The whodunit is actually quite good, with all sorts of gothic elements. But what makes Just in Time so much fun is Richard. This is no ordinary clergyman. He is witty and wise, kind and caring. He spars happily with the young duke. William lost his eye as a young child and has adopted a cutting wit as armor against the taunts of his peers. He doesn’t quite know what to make of a parson who gives as good as he gets and does not seem overly impressed by his lofty status and sarcastic tone.
If her son doesn’t know what to make of Richard, Veronica has no doubts. He is as kind and sweet as he was as a child and he helps her overcome the guilt that has plagued her all her life about the accident. Veronica truly loved her husband and misses him very much. But she is open to loving again. For his part, Richard comes to understand that no woman he has met since has measured up to the Veronica of his memory and that the woman is, if anything, more lovable than the girl.

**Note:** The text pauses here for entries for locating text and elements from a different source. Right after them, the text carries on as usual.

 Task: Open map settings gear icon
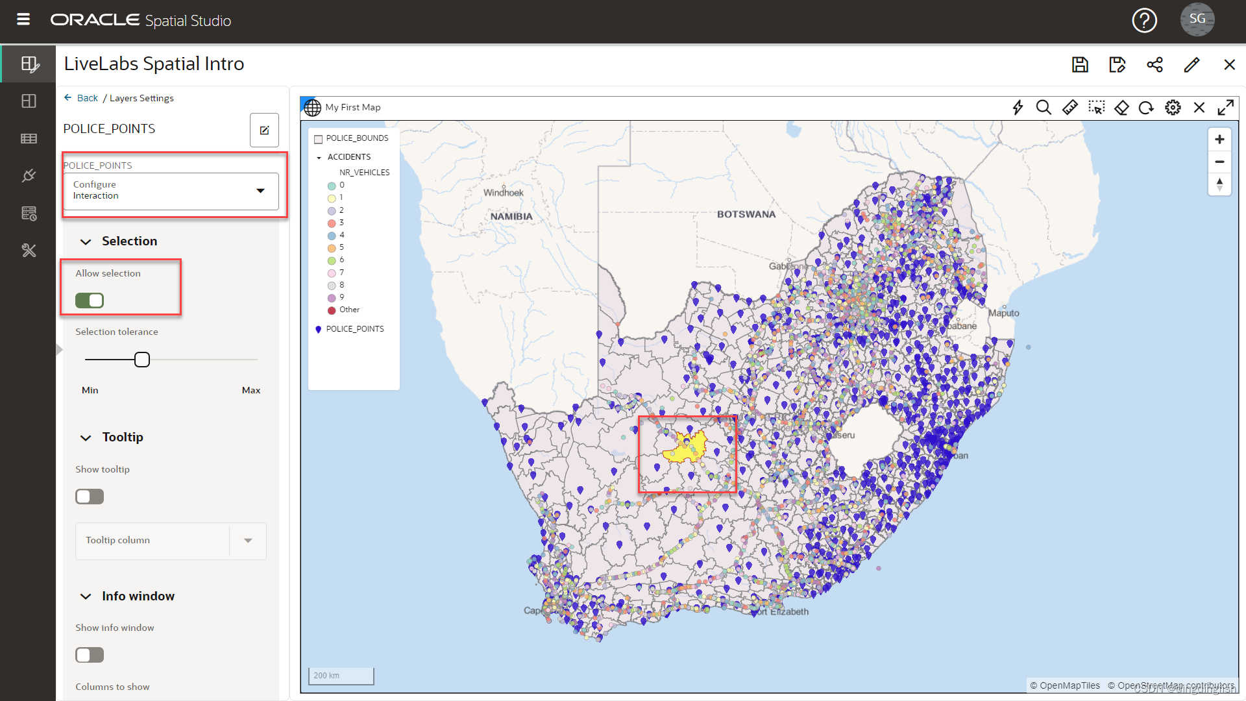tap(1173, 108)
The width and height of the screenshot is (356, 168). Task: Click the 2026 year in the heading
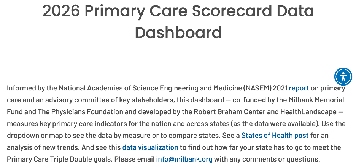pos(61,11)
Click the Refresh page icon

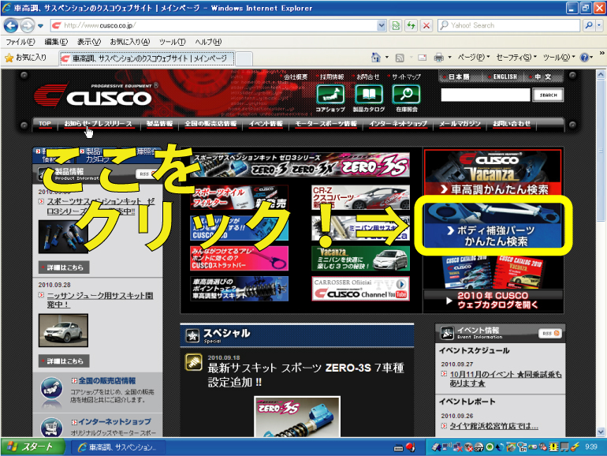point(411,25)
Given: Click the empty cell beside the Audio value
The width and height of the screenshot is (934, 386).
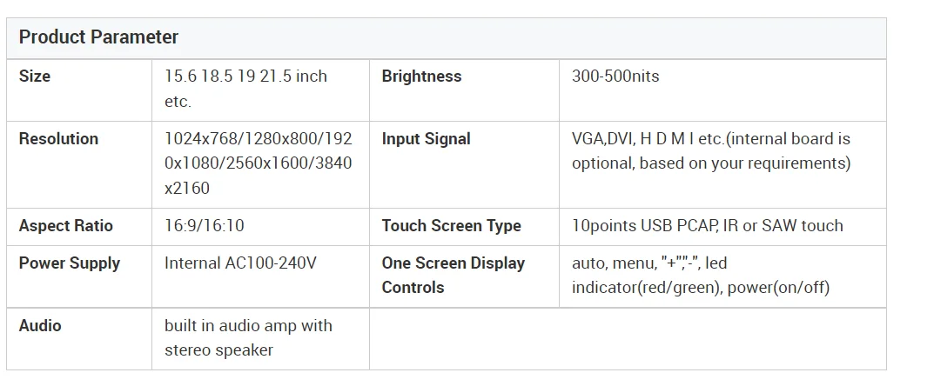Looking at the screenshot, I should tap(627, 338).
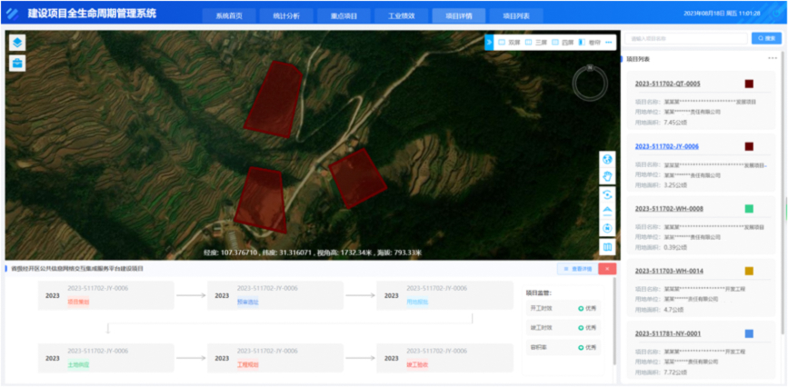The image size is (788, 387).
Task: Click the blue arrow at split-screen toolbar start
Action: (488, 42)
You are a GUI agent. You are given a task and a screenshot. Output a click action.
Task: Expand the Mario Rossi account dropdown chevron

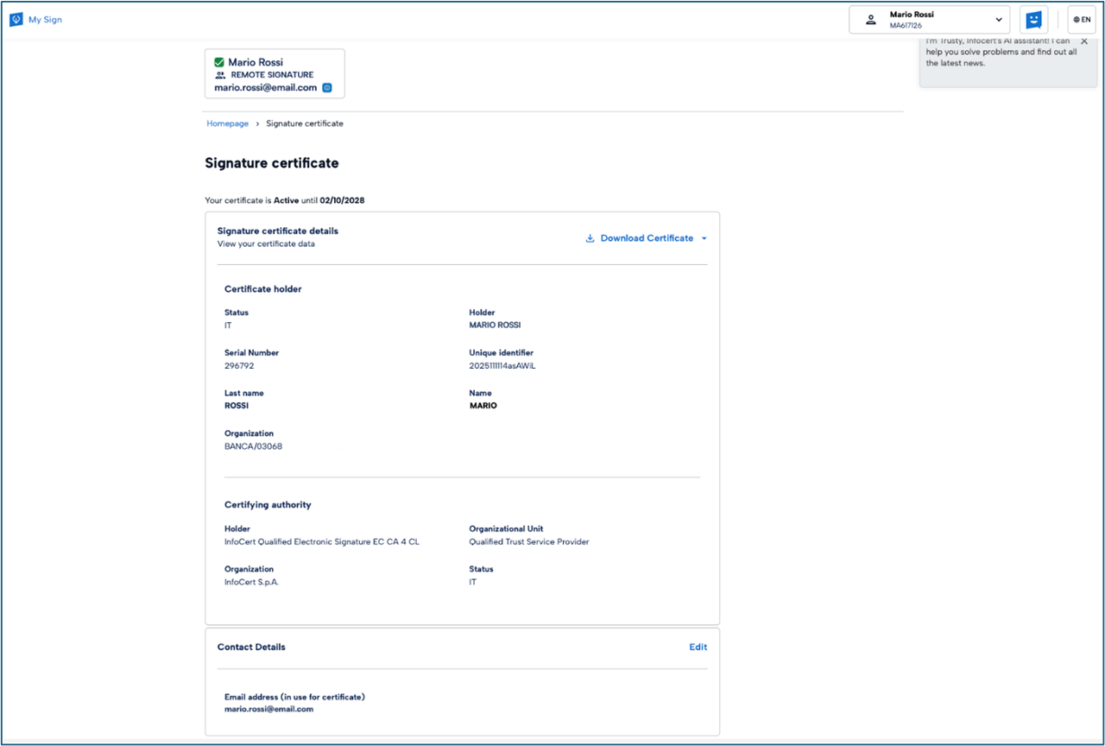coord(999,20)
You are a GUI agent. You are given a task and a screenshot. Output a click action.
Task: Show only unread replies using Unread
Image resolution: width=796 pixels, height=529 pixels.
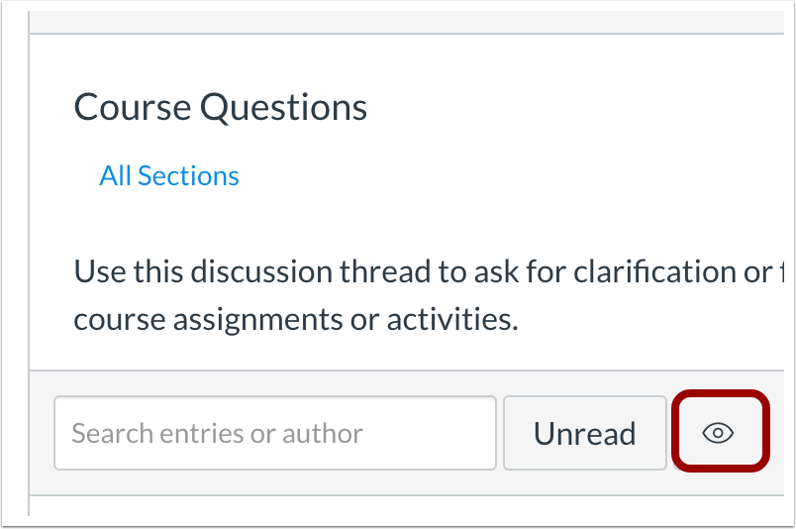click(585, 433)
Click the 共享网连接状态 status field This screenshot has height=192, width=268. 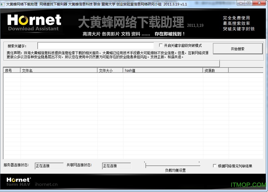116,166
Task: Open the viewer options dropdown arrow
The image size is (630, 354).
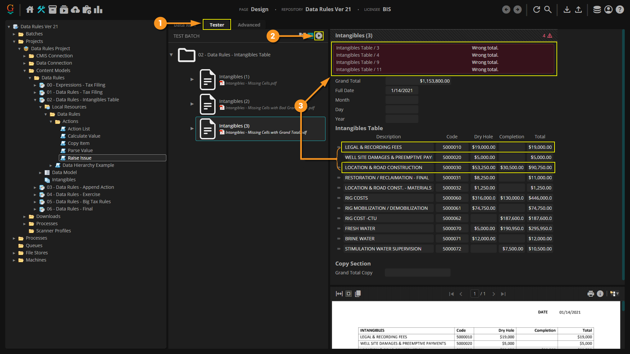Action: point(618,294)
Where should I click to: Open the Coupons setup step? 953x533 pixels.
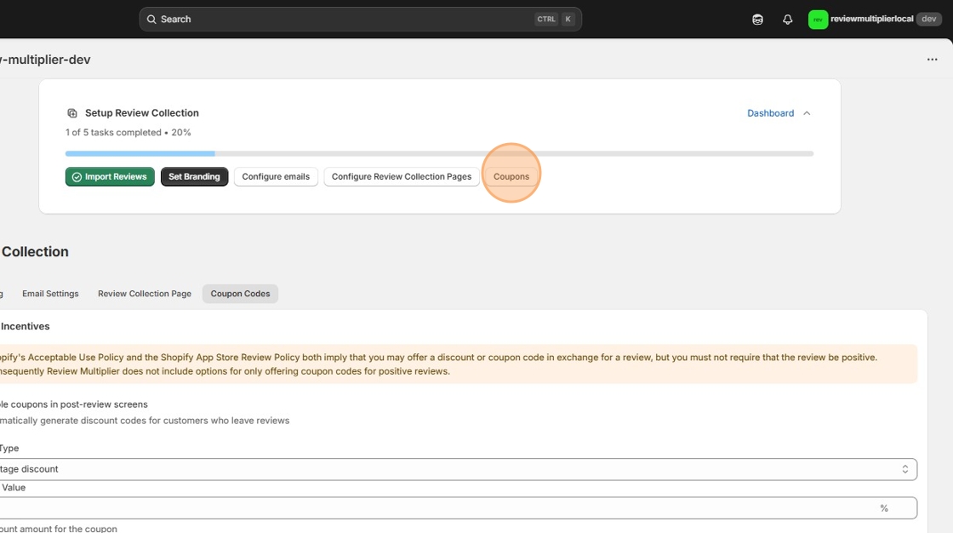pyautogui.click(x=511, y=176)
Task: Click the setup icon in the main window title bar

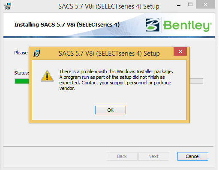Action: (8, 6)
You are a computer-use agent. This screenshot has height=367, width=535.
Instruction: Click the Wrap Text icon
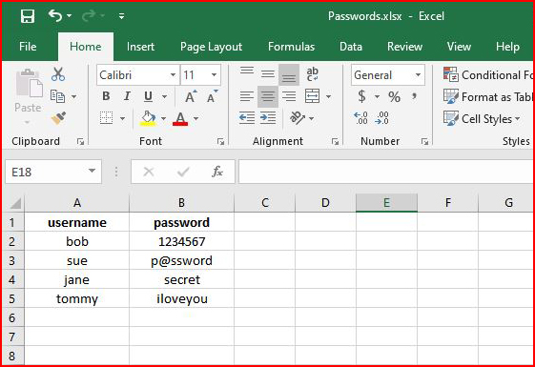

Lansdowne manages deftly to combine humor and danger. The humor arises partly from the interchanges between Richard and the duke, partly from his old hound Theophilus, partly from the local cast of characters. The danger becomes clearer and clearer as Richard tries to discover the villain who is threatening his new friends.
William, the young Duke of Berinwick is a particularly successful creation. Such an interesting young man deserves a romance of his own.
All in all, Just in Time is a most enjoyable romance. The fact that the lovers are in their forties just makes the book more enjoyable. Lansdowne has a winner in this, her fourth single title release.